La promesse était simple : produire des contenus marketing personnalisés à grande échelle, sans multiplier les effectifs. Deux ans après l’adoption massive des LLMs dans les équipes marketing, qu’en est-il vraiment ?

Ce qui a changé concrètement

Les équipes les plus avancées n’utilisent plus les LLMs pour produire du contenu de zéro. Elles s’en servent pour décliner un contenu de référence en de multiples variantes adaptées à des segments précis.

Un directeur marketing d’un retailer européen décrit son processus : son équipe rédige un email de référence en deux heures. Le modèle en produit ensuite 12 variantes adaptées à autant de segments clients, en ajustant le ton, les arguments mis en avant et les appels à l’action. Le tout en 20 minutes.

Les résultats mesurés

Sur les campagnes email, les équipes qui ont adopté cette approche rapportent des hausses de taux d’ouverture de 8 à 15% par rapport à leurs campagnes non personnalisées. Les taux de conversion progressent plus modestement, entre 3 et 7%.

Sur les fiches produit e-commerce, l’impact est plus fort. Plusieurs enseignes ont documenté des hausses de conversion de 15 à 25% sur les fiches réécrites avec personnalisation contextuelle (selon le canal d’entrée, le profil client, la saison).

Ce qui ne fonctionne pas

La génération autonome de contenu long reste décevante. Les articles de blog, les livres blancs ou les contenus à forte valeur editoriale produits entièrement par LLM sans relecture humaine substantielle montrent des performances inférieures aux contenus rédigés par des humains.
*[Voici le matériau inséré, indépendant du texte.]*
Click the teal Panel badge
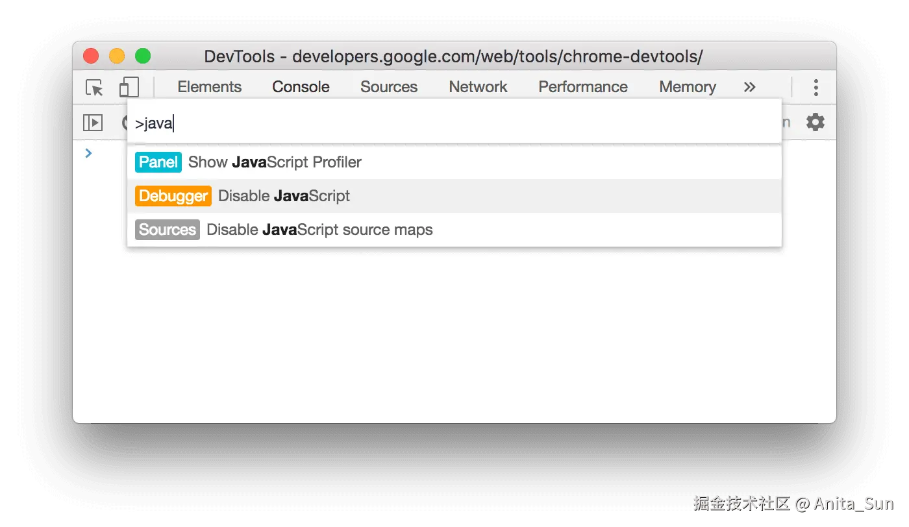This screenshot has width=909, height=527. pyautogui.click(x=158, y=162)
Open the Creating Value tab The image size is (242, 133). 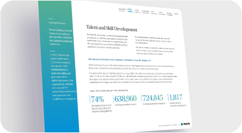coord(145,12)
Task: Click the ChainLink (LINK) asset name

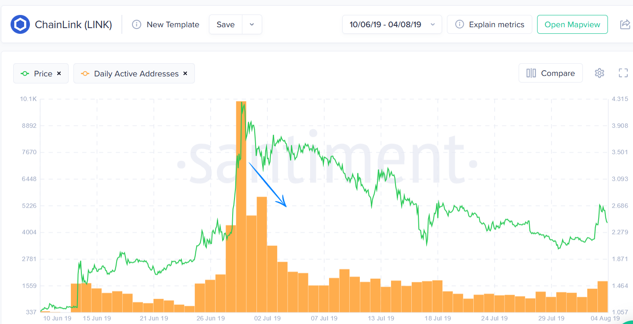Action: point(73,25)
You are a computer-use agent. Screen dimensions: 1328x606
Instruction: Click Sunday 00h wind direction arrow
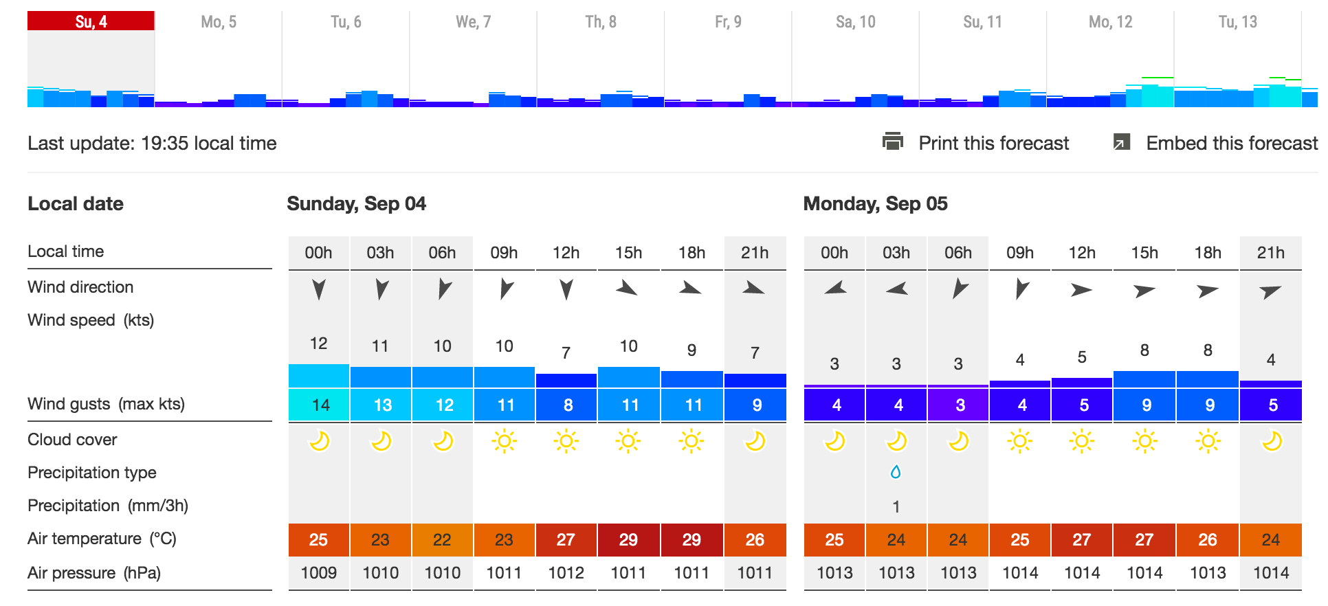tap(318, 289)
Autre limite documentée : la personnalisation excessive. Plusieurs marques ont constaté qu’une personnalisation trop granulaire (plus de 50 variantes d’un même email) produit des effets de bord. La cohérence de la voix de marque se dilue, et les clients les plus exposés finissent par percevoir le caractère automatisé du contenu.

Ce qu’on retient

Les LLMs sont des outils de déclinaison efficaces, pas de création originale. Leur ROI est réel et mesurable sur les contenus courts et transactionnels. Ils exigent une supervision humaine sur tout ce qui touche à l’image de marque.